(Dataset entries)
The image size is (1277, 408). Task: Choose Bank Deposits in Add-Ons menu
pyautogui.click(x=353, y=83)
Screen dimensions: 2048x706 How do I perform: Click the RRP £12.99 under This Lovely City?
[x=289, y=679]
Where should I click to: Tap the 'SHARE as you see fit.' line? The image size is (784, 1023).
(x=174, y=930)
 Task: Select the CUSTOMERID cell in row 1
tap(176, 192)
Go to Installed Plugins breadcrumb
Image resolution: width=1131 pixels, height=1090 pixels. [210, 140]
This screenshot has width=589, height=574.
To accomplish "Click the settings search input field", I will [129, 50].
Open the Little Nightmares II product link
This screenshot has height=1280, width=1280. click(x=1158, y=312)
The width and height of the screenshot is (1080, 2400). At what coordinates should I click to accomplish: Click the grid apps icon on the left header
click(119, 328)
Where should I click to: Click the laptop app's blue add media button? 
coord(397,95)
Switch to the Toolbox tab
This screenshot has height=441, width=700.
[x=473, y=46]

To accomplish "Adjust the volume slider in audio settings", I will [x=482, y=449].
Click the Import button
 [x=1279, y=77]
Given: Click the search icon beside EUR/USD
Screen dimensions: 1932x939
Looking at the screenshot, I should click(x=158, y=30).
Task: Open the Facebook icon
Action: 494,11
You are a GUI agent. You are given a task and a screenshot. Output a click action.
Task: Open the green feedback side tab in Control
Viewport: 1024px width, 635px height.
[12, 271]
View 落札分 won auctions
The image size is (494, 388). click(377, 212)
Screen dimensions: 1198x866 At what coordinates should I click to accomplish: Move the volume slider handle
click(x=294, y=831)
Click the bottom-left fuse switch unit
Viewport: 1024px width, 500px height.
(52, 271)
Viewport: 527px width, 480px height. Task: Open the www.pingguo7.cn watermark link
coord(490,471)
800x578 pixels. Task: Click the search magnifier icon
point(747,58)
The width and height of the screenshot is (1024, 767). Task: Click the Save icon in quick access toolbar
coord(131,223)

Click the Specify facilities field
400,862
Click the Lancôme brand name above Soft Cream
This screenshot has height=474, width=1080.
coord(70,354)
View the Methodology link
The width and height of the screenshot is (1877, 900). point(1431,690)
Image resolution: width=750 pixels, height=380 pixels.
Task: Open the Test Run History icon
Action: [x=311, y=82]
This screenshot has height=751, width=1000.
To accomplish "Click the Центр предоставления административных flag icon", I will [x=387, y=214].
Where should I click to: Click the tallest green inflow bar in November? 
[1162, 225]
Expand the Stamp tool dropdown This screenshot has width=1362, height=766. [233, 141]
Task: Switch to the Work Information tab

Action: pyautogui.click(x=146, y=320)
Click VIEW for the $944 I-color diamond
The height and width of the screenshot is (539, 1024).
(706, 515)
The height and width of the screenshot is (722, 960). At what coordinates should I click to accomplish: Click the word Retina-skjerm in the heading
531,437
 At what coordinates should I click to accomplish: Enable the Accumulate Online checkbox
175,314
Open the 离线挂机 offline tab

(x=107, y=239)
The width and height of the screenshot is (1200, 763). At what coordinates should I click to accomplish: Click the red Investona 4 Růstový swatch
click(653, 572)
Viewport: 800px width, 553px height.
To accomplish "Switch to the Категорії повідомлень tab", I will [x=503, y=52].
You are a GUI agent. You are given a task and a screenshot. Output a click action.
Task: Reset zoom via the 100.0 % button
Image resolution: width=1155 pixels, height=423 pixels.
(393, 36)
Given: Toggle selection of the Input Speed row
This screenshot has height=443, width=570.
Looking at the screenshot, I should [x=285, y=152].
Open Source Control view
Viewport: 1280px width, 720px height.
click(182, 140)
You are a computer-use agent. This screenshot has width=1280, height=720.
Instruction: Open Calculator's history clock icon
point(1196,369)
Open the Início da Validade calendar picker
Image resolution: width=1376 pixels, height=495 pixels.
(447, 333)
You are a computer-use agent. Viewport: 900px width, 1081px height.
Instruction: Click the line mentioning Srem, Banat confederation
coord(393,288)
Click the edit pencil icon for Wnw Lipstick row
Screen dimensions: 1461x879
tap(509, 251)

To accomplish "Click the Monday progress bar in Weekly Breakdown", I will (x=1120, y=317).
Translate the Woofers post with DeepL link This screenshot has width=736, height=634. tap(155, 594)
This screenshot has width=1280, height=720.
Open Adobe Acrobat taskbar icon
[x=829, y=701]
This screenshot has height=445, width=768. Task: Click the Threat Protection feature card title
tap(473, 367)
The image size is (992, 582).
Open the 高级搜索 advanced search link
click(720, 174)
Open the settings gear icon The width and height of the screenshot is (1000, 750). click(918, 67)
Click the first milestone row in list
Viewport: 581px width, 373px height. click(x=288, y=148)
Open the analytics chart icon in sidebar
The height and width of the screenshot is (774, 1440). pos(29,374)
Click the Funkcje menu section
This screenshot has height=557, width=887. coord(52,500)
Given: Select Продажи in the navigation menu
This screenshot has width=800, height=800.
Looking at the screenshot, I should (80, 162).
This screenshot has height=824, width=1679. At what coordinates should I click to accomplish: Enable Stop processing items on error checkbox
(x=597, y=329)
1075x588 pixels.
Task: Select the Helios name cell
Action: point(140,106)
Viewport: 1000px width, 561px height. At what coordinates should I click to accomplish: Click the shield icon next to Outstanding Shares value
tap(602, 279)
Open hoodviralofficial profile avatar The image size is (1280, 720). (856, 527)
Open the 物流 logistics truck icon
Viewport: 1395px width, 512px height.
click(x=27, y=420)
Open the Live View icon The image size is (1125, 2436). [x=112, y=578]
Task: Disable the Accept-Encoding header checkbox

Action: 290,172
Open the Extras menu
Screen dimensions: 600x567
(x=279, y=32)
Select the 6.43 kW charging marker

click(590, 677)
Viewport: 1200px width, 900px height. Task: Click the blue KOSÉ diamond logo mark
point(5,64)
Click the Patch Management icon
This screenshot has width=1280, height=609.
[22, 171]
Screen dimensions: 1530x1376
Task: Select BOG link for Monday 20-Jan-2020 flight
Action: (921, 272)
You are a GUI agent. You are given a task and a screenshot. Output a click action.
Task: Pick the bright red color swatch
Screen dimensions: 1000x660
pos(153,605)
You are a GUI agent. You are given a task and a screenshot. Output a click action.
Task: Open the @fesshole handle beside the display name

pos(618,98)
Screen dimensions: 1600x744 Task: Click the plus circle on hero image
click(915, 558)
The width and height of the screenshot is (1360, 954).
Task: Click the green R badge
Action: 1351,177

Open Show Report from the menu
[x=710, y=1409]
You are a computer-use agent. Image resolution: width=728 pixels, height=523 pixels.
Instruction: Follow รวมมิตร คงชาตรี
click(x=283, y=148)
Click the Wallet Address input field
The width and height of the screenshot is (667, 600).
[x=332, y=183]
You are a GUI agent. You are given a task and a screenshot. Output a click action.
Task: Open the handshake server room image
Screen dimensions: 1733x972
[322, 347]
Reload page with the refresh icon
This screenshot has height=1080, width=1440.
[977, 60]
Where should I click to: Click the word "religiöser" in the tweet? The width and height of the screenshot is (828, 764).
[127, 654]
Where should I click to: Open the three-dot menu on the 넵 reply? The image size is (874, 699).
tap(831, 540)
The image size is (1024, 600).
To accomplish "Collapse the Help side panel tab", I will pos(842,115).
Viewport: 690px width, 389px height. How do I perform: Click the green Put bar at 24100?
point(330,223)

» ASSIGNED TASK
Would you retype all of the data exactly as shown?

» RESPONSE AREA
The image size is (1277, 408). Task: Choose Bank Deposits in Add-Ons menu
pyautogui.click(x=353, y=83)
Screen dimensions: 2048x706 How do I perform: Click the RRP £12.99 under This Lovely City?
[x=289, y=679]
Where should I click to: Tap the 'SHARE as you see fit.' line? The image size is (784, 1023).
(x=174, y=930)
 Task: Select the CUSTOMERID cell in row 1
tap(176, 192)
Go to Installed Plugins breadcrumb
Image resolution: width=1131 pixels, height=1090 pixels. [210, 140]
This screenshot has width=589, height=574.
To accomplish "Click the settings search input field", I will [129, 50].
Open the Little Nightmares II product link
This screenshot has height=1280, width=1280. click(x=1158, y=312)
The width and height of the screenshot is (1080, 2400). At what coordinates should I click to accomplish: Click the grid apps icon on the left header
click(119, 328)
Where should I click to: Click the laptop app's blue add media button? 
coord(397,95)
Switch to the Toolbox tab
This screenshot has height=441, width=700.
[x=473, y=46]

To accomplish "Adjust the volume slider in audio settings", I will [x=482, y=449].
Click the Import button
 [x=1279, y=77]
Given: Click the search icon beside EUR/USD
Screen dimensions: 1932x939
Looking at the screenshot, I should click(x=158, y=30).
Task: Open the Facebook icon
Action: 494,11
You are a GUI agent. You are given a task and a screenshot. Output a click action.
Task: Open the green feedback side tab in Control
Viewport: 1024px width, 635px height.
[12, 271]
View 落札分 won auctions
The image size is (494, 388). click(377, 212)
Screen dimensions: 1198x866 At what coordinates should I click to accomplish: Move the volume slider handle
click(x=294, y=831)
Click the bottom-left fuse switch unit
Viewport: 1024px width, 500px height.
(52, 271)
Viewport: 527px width, 480px height. Task: Open the www.pingguo7.cn watermark link
coord(490,471)
800x578 pixels. Task: Click the search magnifier icon
point(747,58)
The width and height of the screenshot is (1024, 767). Task: Click the Save icon in quick access toolbar
coord(131,223)

Click the Specify facilities field
400,862
Click the Lancôme brand name above Soft Cream
This screenshot has height=474, width=1080.
coord(70,354)
View the Methodology link
The width and height of the screenshot is (1877, 900). point(1431,690)
Image resolution: width=750 pixels, height=380 pixels.
Task: Open the Test Run History icon
Action: [x=311, y=82]
This screenshot has height=751, width=1000.
To accomplish "Click the Центр предоставления административных flag icon", I will [x=387, y=214].
Where should I click to: Click the tallest green inflow bar in November? 
[1162, 225]
Expand the Stamp tool dropdown This screenshot has width=1362, height=766. [233, 141]
Task: Switch to the Work Information tab

Action: pyautogui.click(x=146, y=320)
Click VIEW for the $944 I-color diamond
The height and width of the screenshot is (539, 1024).
(706, 515)
The height and width of the screenshot is (722, 960). At what coordinates should I click to accomplish: Click the word Retina-skjerm in the heading
531,437
 At what coordinates should I click to accomplish: Enable the Accumulate Online checkbox
175,314
Open the 离线挂机 offline tab

(x=107, y=239)
The width and height of the screenshot is (1200, 763). At what coordinates should I click to accomplish: Click the red Investona 4 Růstový swatch
click(653, 572)
Viewport: 800px width, 553px height.
To accomplish "Switch to the Категорії повідомлень tab", I will [x=503, y=52].
You are a GUI agent. You are given a task and a screenshot. Output a click action.
Task: Reset zoom via the 100.0 % button
Image resolution: width=1155 pixels, height=423 pixels.
(393, 36)
Given: Toggle selection of the Input Speed row
This screenshot has height=443, width=570.
Looking at the screenshot, I should [x=285, y=152].
Open Source Control view
Viewport: 1280px width, 720px height.
click(182, 140)
You are a computer-use agent. This screenshot has width=1280, height=720.
Instruction: Open Calculator's history clock icon
point(1196,369)
Open the Início da Validade calendar picker
Image resolution: width=1376 pixels, height=495 pixels.
(447, 333)
You are a computer-use agent. Viewport: 900px width, 1081px height.
Instruction: Click the line mentioning Srem, Banat confederation
coord(393,288)
Click the edit pencil icon for Wnw Lipstick row
Screen dimensions: 1461x879
tap(509, 251)

To accomplish "Click the Monday progress bar in Weekly Breakdown", I will (x=1120, y=317).
Translate the Woofers post with DeepL link This screenshot has width=736, height=634. tap(155, 594)
This screenshot has width=1280, height=720.
Open Adobe Acrobat taskbar icon
[x=829, y=701]
This screenshot has height=445, width=768. Task: Click the Threat Protection feature card title
tap(473, 367)
The image size is (992, 582).
Open the 高级搜索 advanced search link
click(720, 174)
Open the settings gear icon The width and height of the screenshot is (1000, 750). click(918, 67)
Click the first milestone row in list
Viewport: 581px width, 373px height. click(x=288, y=148)
Open the analytics chart icon in sidebar
The height and width of the screenshot is (774, 1440). pos(29,374)
Click the Funkcje menu section
This screenshot has height=557, width=887. coord(52,500)
Given: Select Продажи in the navigation menu
This screenshot has width=800, height=800.
Looking at the screenshot, I should (80, 162).
This screenshot has height=824, width=1679. At what coordinates should I click to accomplish: Enable Stop processing items on error checkbox
(x=597, y=329)
1075x588 pixels.
Task: Select the Helios name cell
Action: point(140,106)
Viewport: 1000px width, 561px height. At what coordinates should I click to accomplish: Click the shield icon next to Outstanding Shares value
tap(602, 279)
Open hoodviralofficial profile avatar The image size is (1280, 720). (856, 527)
Open the 物流 logistics truck icon
Viewport: 1395px width, 512px height.
click(x=27, y=420)
Open the Live View icon The image size is (1125, 2436). [x=112, y=578]
Task: Disable the Accept-Encoding header checkbox

Action: 290,172
Open the Extras menu
Screen dimensions: 600x567
(x=279, y=32)
Select the 6.43 kW charging marker

click(590, 677)
Viewport: 1200px width, 900px height. Task: Click the blue KOSÉ diamond logo mark
point(5,64)
Click the Patch Management icon
This screenshot has width=1280, height=609.
[22, 171]
Screen dimensions: 1530x1376
Task: Select BOG link for Monday 20-Jan-2020 flight
Action: (921, 272)
You are a GUI agent. You are given a task and a screenshot. Output a click action.
Task: Pick the bright red color swatch
Screen dimensions: 1000x660
pos(153,605)
You are a GUI agent. You are given a task and a screenshot. Output a click action.
Task: Open the @fesshole handle beside the display name

pos(618,98)
Screen dimensions: 1600x744 Task: Click the plus circle on hero image
click(915, 558)
The width and height of the screenshot is (1360, 954).
Task: Click the green R badge
Action: 1351,177

Open Show Report from the menu
[x=710, y=1409]
You are a computer-use agent. Image resolution: width=728 pixels, height=523 pixels.
Instruction: Follow รวมมิตร คงชาตรี
click(x=283, y=148)
Click the Wallet Address input field
The width and height of the screenshot is (667, 600).
[x=332, y=183]
You are a GUI agent. You are given a task and a screenshot. Output a click action.
Task: Open the handshake server room image
Screen dimensions: 1733x972
[322, 347]
Reload page with the refresh icon
This screenshot has height=1080, width=1440.
[977, 60]
Where should I click to: Click the word "religiöser" in the tweet? The width and height of the screenshot is (828, 764).
[127, 654]
Where should I click to: Open the three-dot menu on the 넵 reply? The image size is (874, 699).
tap(831, 540)
The image size is (1024, 600).
To accomplish "Collapse the Help side panel tab", I will pos(842,115).
Viewport: 690px width, 389px height. How do I perform: Click the green Put bar at 24100?
point(330,223)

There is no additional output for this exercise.